Housing for several thousand people on a site worth €200 million is envisaged for the current location of Mountjoy prison in plans laid out by Minister for Justice Michael McDowell this afternoon.
Mr McDowell introduced his development team for the project this morning at the Department of Justice building.
Shi-Fu Peng, of Heneghan Peng Architects, explained that by 2013 Mountjoy Village would be a "community that can re-engage with the character of the villages around it".
The optimism inside the press conference was in contrast to sentiments outside, however, where residents from the Rolestown and St Margaret's Action Group had gathered to voice their anger at the lack of consultation over the new prison site at Thornton Hall in north Co Dublin.

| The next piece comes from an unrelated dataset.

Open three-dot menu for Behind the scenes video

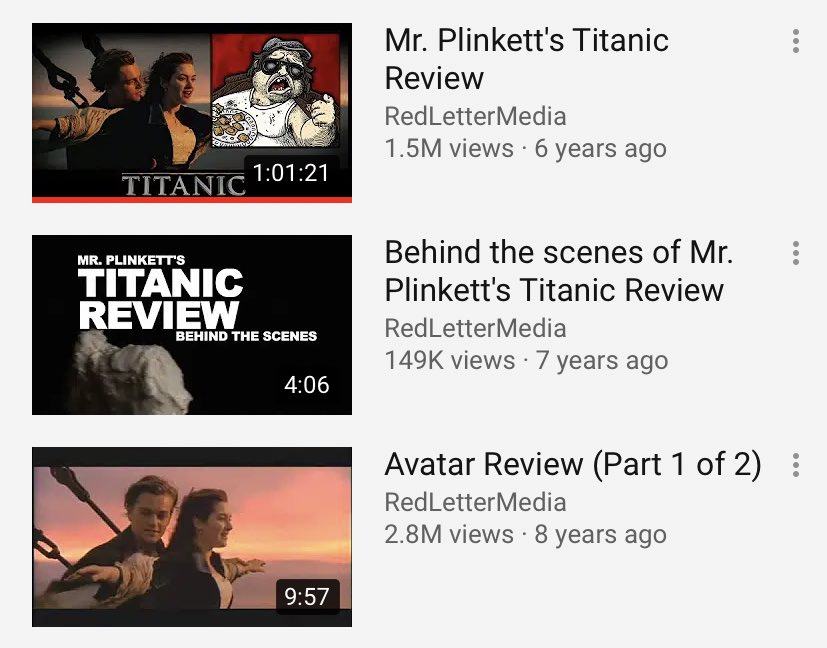coord(795,253)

Formerly a farm, Thornton Hall is a 150-acre site and represented the cheapest option for the Government at €200,000 per acre or a total of €29 million. The new prison is scheduled for completion in 2010 and features "very big scope for outdoor recreation", according to Mr McDowell.
In his presentation the Minister outlined the selection procedure that resulted in the choice of Thornton Hall and described it as an "open and transparent process".
However, Teresa McDonnell of Rolestown and St Margaret's Action Group claimed the residents of her area have been completely left out of the process. She described the site as "unsuitable, unsustainable and in the heart of an agricultural area.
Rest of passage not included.